START Recorded information

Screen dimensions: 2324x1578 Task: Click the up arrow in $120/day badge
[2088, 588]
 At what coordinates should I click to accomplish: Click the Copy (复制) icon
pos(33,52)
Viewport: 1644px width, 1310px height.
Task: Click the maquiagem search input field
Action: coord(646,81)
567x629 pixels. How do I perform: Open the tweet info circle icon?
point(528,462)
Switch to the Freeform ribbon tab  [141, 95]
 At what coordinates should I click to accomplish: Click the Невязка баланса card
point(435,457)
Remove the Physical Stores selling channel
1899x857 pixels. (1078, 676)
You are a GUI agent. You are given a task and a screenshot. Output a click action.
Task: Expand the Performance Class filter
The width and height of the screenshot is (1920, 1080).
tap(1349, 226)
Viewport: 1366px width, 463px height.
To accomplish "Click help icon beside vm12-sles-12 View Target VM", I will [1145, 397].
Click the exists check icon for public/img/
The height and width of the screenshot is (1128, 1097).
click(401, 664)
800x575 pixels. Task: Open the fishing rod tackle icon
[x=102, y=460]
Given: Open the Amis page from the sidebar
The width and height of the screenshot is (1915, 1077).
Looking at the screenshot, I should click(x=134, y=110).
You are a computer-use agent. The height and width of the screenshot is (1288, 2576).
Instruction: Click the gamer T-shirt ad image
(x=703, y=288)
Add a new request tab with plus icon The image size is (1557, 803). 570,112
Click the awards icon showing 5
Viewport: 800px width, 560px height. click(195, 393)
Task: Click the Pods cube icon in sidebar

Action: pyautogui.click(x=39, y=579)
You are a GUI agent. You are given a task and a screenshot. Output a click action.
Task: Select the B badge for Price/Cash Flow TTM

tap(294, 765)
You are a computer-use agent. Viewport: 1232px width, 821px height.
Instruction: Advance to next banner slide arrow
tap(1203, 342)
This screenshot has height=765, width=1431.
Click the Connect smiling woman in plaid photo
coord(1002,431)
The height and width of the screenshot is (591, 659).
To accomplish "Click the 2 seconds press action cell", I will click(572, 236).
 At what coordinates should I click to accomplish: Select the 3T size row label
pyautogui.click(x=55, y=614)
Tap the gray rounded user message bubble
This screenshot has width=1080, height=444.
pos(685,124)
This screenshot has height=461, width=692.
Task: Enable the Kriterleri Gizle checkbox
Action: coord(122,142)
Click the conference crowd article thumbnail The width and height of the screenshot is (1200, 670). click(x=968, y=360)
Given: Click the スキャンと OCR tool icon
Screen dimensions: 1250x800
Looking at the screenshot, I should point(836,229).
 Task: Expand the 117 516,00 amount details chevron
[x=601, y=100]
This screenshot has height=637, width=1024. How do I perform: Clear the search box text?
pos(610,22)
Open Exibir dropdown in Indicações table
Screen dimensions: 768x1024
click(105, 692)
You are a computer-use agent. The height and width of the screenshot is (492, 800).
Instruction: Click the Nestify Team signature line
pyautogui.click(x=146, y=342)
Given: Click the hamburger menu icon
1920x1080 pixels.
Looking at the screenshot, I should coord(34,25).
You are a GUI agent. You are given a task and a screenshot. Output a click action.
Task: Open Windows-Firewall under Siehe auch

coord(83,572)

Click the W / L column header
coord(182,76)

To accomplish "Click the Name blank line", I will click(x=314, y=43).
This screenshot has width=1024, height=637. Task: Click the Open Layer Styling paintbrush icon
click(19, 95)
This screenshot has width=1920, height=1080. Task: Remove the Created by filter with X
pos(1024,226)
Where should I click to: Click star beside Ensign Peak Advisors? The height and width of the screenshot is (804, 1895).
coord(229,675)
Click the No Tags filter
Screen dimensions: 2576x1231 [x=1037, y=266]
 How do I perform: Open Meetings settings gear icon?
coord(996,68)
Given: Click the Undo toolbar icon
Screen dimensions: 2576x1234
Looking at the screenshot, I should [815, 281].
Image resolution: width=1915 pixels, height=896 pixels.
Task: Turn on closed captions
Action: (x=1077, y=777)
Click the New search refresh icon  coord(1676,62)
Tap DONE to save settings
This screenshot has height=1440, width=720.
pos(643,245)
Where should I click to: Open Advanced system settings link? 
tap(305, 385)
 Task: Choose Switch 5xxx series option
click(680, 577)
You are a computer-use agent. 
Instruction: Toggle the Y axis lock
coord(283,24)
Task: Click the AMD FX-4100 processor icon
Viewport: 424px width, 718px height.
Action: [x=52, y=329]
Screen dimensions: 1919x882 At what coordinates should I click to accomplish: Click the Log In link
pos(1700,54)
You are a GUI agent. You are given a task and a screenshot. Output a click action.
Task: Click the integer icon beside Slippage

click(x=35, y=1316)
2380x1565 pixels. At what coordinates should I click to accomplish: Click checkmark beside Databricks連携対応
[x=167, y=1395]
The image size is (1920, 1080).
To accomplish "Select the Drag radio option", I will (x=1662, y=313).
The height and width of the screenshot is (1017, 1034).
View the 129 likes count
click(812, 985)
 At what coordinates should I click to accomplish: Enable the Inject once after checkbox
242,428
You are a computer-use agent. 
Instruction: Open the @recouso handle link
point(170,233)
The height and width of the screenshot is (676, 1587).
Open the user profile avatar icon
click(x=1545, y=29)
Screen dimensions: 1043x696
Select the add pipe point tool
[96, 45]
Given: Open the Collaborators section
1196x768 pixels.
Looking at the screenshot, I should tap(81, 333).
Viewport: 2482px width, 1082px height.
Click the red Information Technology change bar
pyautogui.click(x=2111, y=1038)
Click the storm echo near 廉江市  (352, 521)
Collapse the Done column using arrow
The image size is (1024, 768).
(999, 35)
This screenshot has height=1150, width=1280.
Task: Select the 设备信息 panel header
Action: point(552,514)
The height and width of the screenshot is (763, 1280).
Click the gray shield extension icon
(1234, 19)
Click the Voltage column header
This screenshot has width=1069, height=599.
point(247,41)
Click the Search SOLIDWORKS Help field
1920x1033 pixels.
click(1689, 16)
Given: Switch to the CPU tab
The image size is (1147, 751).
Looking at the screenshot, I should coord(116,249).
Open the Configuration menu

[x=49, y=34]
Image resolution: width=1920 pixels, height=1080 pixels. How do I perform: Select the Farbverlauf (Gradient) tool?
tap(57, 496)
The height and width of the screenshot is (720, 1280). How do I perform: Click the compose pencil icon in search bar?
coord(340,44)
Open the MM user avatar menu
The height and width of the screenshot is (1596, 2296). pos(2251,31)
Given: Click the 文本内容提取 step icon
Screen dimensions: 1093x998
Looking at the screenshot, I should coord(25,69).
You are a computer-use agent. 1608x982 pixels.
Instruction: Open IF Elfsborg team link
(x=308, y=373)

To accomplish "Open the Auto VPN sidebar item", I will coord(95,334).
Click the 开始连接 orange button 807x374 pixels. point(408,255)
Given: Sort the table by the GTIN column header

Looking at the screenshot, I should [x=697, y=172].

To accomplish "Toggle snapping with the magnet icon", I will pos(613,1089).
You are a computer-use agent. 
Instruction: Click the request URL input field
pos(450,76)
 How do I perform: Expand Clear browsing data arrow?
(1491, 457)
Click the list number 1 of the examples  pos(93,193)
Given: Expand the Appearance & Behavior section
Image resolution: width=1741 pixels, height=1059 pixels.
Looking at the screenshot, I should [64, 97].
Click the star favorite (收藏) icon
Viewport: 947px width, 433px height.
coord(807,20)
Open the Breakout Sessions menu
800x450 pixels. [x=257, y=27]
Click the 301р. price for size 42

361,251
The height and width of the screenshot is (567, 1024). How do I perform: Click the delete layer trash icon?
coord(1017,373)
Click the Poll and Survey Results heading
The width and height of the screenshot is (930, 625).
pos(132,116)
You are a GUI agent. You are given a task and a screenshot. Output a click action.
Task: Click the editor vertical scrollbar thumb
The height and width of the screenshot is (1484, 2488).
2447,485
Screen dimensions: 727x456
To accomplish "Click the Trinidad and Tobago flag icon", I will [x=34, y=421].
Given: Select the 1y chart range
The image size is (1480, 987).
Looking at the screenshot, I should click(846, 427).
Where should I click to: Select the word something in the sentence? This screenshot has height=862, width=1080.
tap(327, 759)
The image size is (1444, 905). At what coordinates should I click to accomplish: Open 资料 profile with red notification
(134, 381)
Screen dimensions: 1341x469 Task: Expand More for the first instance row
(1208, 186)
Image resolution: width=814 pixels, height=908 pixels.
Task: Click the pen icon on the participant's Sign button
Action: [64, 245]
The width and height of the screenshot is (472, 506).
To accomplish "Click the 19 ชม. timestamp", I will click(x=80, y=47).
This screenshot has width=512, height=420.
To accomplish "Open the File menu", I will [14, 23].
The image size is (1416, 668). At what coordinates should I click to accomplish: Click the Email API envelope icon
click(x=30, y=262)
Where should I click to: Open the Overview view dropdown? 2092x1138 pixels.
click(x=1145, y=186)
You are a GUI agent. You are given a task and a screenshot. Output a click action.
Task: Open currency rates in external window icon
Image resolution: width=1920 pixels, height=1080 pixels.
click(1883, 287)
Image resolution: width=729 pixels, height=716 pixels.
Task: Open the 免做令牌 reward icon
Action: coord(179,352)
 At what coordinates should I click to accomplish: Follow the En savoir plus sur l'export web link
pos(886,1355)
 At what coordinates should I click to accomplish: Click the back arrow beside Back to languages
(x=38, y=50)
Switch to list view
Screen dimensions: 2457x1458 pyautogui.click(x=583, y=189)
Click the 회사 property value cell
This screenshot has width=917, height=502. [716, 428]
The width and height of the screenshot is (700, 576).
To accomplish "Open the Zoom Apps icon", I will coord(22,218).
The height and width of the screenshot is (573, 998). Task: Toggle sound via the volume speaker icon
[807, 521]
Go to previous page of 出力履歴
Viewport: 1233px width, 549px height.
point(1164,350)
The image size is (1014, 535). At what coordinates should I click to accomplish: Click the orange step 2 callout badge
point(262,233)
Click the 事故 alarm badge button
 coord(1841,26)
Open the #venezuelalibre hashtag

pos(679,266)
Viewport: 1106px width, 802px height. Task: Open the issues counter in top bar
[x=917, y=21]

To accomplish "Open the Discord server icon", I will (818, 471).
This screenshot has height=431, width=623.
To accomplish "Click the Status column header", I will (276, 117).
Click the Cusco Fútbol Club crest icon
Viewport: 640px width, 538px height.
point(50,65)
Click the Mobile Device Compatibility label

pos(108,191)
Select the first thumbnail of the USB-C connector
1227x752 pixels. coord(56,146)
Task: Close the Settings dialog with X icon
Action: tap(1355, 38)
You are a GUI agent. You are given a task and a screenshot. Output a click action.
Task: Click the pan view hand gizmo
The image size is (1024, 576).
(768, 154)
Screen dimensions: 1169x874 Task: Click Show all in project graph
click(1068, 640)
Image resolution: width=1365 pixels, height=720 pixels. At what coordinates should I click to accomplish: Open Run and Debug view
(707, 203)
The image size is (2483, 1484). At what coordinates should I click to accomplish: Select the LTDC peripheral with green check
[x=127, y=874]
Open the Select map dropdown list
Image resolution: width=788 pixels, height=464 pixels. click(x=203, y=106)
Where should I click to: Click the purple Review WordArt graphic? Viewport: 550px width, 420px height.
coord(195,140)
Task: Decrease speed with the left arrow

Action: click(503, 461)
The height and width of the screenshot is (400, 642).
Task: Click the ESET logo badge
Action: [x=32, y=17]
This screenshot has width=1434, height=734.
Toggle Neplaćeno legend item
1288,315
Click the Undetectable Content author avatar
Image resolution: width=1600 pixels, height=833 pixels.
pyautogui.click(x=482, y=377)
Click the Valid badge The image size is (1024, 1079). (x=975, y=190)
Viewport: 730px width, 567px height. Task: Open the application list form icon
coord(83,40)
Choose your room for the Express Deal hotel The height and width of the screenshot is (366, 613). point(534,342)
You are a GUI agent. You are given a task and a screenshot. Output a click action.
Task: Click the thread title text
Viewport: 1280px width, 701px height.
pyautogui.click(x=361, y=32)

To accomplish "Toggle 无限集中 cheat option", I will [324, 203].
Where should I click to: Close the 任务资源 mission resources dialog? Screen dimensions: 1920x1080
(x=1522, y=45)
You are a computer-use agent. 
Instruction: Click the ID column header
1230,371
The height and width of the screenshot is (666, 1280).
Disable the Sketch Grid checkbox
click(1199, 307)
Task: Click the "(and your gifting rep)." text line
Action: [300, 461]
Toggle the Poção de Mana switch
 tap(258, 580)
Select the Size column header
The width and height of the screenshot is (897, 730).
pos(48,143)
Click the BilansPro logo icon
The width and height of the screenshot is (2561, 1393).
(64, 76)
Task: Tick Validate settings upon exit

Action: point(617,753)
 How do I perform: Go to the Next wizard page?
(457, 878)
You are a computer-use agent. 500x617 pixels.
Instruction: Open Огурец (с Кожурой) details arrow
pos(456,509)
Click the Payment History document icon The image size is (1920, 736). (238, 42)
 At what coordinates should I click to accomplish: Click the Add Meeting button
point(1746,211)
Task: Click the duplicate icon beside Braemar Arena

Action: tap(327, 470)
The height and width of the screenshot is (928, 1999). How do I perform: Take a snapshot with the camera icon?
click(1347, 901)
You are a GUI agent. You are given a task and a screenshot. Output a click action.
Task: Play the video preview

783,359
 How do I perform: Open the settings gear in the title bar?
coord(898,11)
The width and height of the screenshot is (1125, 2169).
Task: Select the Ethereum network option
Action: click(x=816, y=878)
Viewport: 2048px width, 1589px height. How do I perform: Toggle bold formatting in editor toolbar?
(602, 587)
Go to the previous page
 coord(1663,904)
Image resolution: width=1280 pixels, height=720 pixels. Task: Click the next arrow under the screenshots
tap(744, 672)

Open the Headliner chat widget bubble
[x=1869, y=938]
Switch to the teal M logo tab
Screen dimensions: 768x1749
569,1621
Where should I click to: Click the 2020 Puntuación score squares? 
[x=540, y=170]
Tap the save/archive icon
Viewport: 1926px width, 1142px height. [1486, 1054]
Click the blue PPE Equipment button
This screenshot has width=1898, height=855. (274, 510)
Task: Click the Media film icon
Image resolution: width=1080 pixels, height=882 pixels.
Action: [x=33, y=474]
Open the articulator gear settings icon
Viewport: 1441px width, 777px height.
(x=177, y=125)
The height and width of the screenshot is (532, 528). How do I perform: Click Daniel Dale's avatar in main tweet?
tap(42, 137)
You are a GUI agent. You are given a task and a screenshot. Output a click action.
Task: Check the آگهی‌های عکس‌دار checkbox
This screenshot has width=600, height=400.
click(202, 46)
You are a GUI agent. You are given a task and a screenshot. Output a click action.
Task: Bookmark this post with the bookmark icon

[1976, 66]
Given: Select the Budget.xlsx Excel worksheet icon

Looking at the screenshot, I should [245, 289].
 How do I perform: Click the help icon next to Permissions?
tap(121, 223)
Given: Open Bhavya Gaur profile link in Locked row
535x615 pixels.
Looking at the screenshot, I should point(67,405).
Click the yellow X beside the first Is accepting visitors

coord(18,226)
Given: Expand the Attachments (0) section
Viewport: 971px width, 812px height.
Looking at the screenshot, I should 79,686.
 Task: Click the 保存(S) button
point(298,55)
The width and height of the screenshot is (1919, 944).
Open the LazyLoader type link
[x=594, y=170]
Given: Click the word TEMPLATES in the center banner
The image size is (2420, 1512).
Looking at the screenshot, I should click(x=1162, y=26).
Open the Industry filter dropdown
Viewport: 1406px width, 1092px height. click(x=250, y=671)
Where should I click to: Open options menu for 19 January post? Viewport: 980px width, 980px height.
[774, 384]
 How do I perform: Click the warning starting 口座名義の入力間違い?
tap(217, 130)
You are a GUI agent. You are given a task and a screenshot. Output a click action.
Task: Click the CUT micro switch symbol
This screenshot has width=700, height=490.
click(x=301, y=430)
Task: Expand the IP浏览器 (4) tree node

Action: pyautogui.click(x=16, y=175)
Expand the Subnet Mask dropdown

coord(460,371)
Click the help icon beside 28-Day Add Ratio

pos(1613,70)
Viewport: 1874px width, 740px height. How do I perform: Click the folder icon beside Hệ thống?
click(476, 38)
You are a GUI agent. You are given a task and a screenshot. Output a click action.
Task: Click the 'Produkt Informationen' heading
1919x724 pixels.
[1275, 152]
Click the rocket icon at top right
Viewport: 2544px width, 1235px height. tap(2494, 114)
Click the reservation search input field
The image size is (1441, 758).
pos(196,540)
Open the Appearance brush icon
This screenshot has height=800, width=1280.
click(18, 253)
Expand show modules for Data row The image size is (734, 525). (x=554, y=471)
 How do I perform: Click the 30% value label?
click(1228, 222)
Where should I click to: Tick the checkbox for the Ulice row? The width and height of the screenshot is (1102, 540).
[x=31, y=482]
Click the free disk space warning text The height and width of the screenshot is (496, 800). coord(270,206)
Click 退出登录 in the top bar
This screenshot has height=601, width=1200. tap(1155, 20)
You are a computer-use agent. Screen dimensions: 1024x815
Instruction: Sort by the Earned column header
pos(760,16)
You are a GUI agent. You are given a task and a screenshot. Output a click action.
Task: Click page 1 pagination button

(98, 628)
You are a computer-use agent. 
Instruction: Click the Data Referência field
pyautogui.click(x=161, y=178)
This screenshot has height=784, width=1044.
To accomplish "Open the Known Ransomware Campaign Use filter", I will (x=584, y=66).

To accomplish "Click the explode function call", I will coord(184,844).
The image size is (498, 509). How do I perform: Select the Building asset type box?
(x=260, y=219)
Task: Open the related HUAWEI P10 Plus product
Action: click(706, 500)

END Recorded information

__Problem details__
Please write out, word for word, the stretch of entries from the line containing "Click the storm" through the line containing "(x=308, y=373)".

__Finished answer__
Click the storm echo near 廉江市  (352, 521)
Collapse the Done column using arrow
The image size is (1024, 768).
(999, 35)
This screenshot has height=1150, width=1280.
Task: Select the 设备信息 panel header
Action: point(552,514)
The height and width of the screenshot is (763, 1280).
Click the gray shield extension icon
(1234, 19)
Click the Voltage column header
This screenshot has width=1069, height=599.
point(247,41)
Click the Search SOLIDWORKS Help field
1920x1033 pixels.
click(1689, 16)
Given: Switch to the CPU tab
The image size is (1147, 751).
Looking at the screenshot, I should coord(116,249).
Open the Configuration menu

[x=49, y=34]
Image resolution: width=1920 pixels, height=1080 pixels. How do I perform: Select the Farbverlauf (Gradient) tool?
tap(57, 496)
The height and width of the screenshot is (720, 1280). How do I perform: Click the compose pencil icon in search bar?
coord(340,44)
Open the MM user avatar menu
The height and width of the screenshot is (1596, 2296). pos(2251,31)
Given: Click the 文本内容提取 step icon
Screen dimensions: 1093x998
Looking at the screenshot, I should coord(25,69).
You are a computer-use agent. 1608x982 pixels.
Instruction: Open IF Elfsborg team link
(x=308, y=373)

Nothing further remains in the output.